Prometheus – Movie Review
So does Prometheus live up to the hype? Our new writer Imogen Reed investigates . . .
Ever since Prometheus was announced, fans have been driving themselves crazy with rumors and speculation. Everyone wanted to know more. Everyone wanted to see this. Years in the making, Ridley Scott’s dramatic return to the Alien franchise was bound to be an explosive one. Thankfully, the long wait is finally over and Prometheus has hit the cinema screens. But is it all it’s cracked up to be?
At first glance, it looks phenomenal. The trailer had fans worked into a frenzy before they set foot in the cinemas and the opening scenes were dramatic, mysterious and utterly tantalizing.
It’s a science-fiction film that seems to have it all – stunning special effects, brilliant actors and sets that just blow you away. The look and feel of Prometheus is entirely new and veers into the realms of ‘modern’ and ‘futuristic’ as opposed to the more grungy look of Alien. Even the ship’s interior is ultra-modern in its design – no hardwood coffee tables or sectional sofas here. But there is a distinct flavor of the Nostromo from the original films. The airlocks and corridors have that similar claustrophobic shape (albeit with a much more sleek appearance) and even the ships signage harks back to that old retro-futuristic font styling. It’s a similar feel throughout the film – something brand new with a familiar touch. Even down to the storyline.
So… is this a prequel or not?
I won’t go into the plot but whatever you’ve been told, do not believe the hype. There’s been numerous tall-tales going around that Prometheus isn’t an Alien film or that it’s only very remotely related. Some have even suggested that it’s simply ‘in the same universe’ as the originals. Even Ridley Scott himself has said in an interview that only “by the end of the third act you start to realize there’s a DNA of the very first Alien”. Unfortunately, somebody’s been telling porky-pies.

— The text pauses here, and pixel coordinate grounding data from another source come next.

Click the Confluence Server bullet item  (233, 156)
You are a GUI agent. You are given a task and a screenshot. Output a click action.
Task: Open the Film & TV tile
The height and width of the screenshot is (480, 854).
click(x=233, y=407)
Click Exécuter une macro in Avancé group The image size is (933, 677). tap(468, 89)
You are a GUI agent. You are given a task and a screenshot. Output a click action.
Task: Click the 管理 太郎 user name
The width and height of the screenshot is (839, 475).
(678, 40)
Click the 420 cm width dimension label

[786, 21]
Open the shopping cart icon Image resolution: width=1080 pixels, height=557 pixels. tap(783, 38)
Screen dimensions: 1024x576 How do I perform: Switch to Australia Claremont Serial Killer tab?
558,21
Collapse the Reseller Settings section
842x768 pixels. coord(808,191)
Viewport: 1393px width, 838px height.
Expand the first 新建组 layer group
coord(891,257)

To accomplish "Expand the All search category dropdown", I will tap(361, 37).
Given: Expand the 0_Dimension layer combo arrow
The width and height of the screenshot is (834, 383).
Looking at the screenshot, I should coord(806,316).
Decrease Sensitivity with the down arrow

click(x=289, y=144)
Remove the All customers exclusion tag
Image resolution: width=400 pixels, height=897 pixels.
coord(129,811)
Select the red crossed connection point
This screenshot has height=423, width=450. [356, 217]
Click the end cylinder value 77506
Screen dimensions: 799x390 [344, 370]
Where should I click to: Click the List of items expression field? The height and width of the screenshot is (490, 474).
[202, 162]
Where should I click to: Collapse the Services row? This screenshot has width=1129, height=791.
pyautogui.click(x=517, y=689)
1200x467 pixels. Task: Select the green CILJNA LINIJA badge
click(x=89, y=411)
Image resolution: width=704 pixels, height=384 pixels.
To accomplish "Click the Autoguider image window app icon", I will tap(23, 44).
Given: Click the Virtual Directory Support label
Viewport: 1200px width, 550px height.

It’s true that there are differences – Prometheus is set a good thirty years before the events of Alien and it doesn’t tie in directly. For example, many believed that this film would explain the Space Jockey’s presence on LV-426, the planet where Ripley first encounters the Alien creature. That turned out not to be the case, but we are shown more of the Space Jockey’s race (referred to as The Engineers in Prometheus) and it essentially delves into the lore of the Alien franchise. But to say that Prometheus isn’t an Alien film is a gross underestimation of the film’s audience. We really aren’t that stupid.
Of course people will argue that Ridley-dearest was telling the truth all along and that this film has nothing to do with Alien whatsoever. But put it this way – whether it involves our friendly local Xenomorph directly, we’re presented with the very origins of the Alien creature. It’s not the exact creature we know and love, but then thirty-or-so years can really change a man (or Xenomorph).
But it’s not all bad… right?
Despite its shortcomings, Prometheus does have a few things in its favor. The cinematography is beautiful and the CGI is flawless. The set design is something to behold and the inclusion of murals by H.R. Geiger will satisfy the diehard fans of the originals. To some extent. Unfortunately, that’s about as good as it gets. Prometheus lacks the tension of the originals and just isn’t anywhere near as frightening.
If you take Prometheus as a stand-alone film, then sure, it’s good enough. But that’s the biggest problem – it isn’t a stand-alone film. It will always be compared to the originals and in that respect, it simply falls flat. Ridley Scott stated early on that he didn’t want to simply remake Alien but instead, do something fresh. Except he hasn’t. Instead, he’s recycled the same old concepts and bundled them into a fresh, new package – an android with dubious motives, a survivalist female who fights to the bitter end, even a rugged yet charming space captain. Sound familiar? So in veering away from the original, what Ridley Scott has actually done is rehash the best bits in a way that makes them worse. Now, don’t get me wrong, Prometheus isn’t dreadful… it’s just not that good either.